Replication Guide

Tamino users often need to maintain duplicates of a database on remote servers, for a number of reasons. Perhaps the most common reason is to have a "hot stand-by" system with up-to-date copies of all transactions available for applications to work with in case the primary system fails. Unlike a conventional backup that must be restored from disk, tape or CD, the replicated database is available to applications as soon as they can be pointed to it.

This document describes the basic principles and approaches that can be used for replication in Tamino. The following topics are covered:

How does Replication Work?
What are the Goals of Replication?
How to Create a Replication Database
Administration of a Replication Database
Restrictions
Parameter Setting for Replication
Error Situations

How does Replication Work?

In Tamino, replication is an automated process. The current state of a Tamino database can be rebuilt with a backup, which is a snapshot of the database contents at a specified point in time, and by applying the subsequent log spaces.

This means that replication is based on log spaces. Updates to Tamino databases (insertion, modification and deletion of both schema definitions and documents) are logged to log space files. These updates are then replicated on a foreign database by requesting the log space data from the original (master) database and applying them to the replication database. The ability to transfer log data offers a good alternative to copying the whole database repeatedly.

The prerequisites for re-applying the master database changes to the replication database are:

  • The master database node must be accessible within the network;

  • If the master database and the replication database are on different nodes, these must be configured to use the same XTS directory server;

  • The master database must be active;

  • The log space data must be accessible (to the master database).

In principle, a replication is a never-ending restore/recover process from a backup, interrupted only by server shutdowns. In Tamino, replication is always asymmetric (a one-sided master/slave relationship) and asynchronous (to avoid conflicting updates, the replication database reflects changes in the data with a certain time delay only). This has the advantage that replication works even if the replication database is not permanently online.

Tamino supports simultaneous queries on a replication database while it is replicating. Simultaneous query during replication uses a locking approach that maintains the consistency of queried data. It is not necessary to shut down replication databases and restart them in read-only mode. This capability enables Tamino to run in load-balancing applications where data in replication databases is still accessible during the replication from a master database.

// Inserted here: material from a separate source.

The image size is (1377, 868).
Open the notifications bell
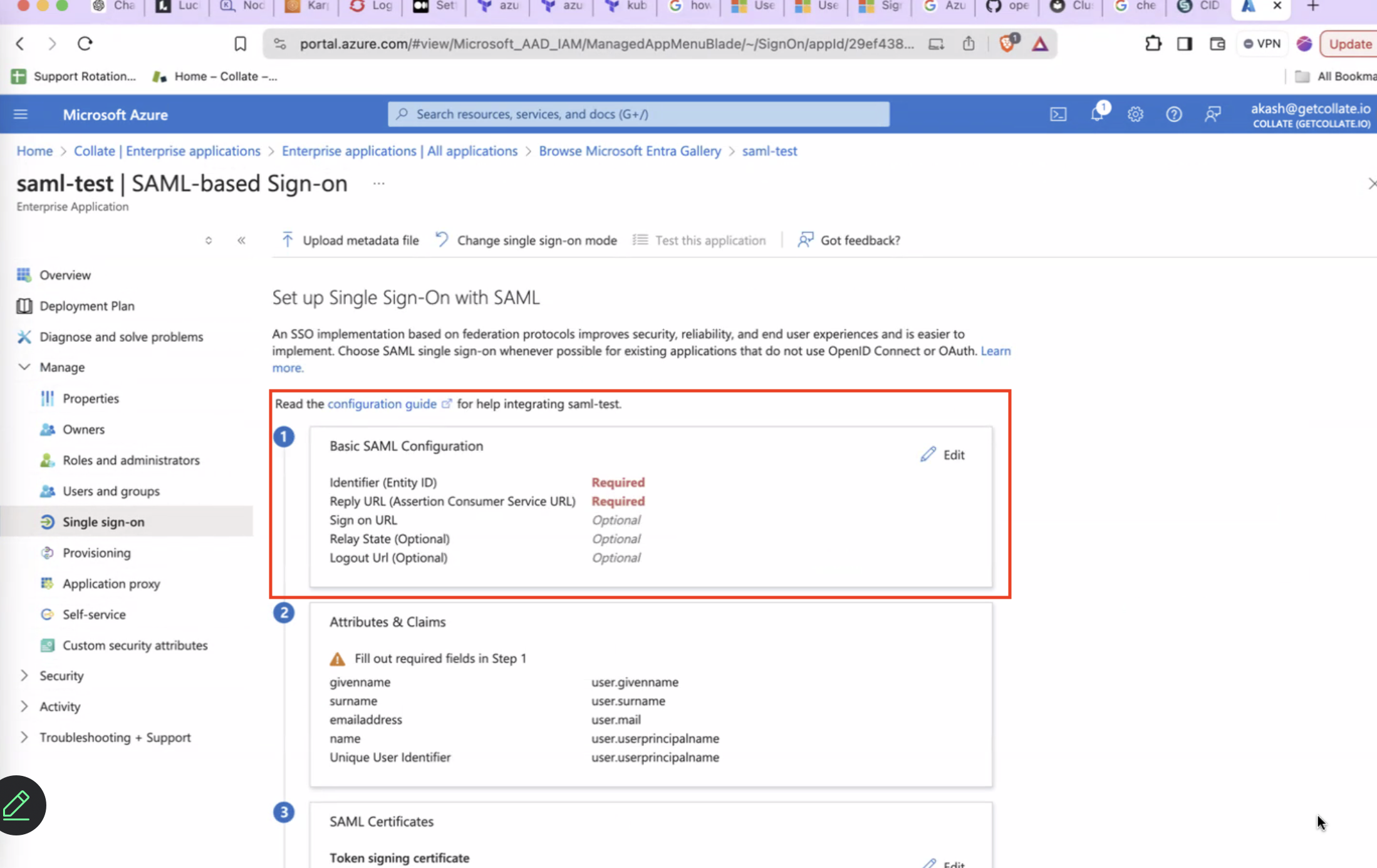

Alternatively, the replication database can also be set to run without the simultaneous query option. In this case, the replication database still automatically requests log space data for replication, but it cannot be accessed while it is replicating updates from the master database (the database parameter read only is set to no). To have read (and query) access, the replication database needs to be stopped and then restarted in read-only mode (the database parameter read only needs to be set to yes). In this read-only mode, the replication database does not request log space data for replication, but guarantees read access.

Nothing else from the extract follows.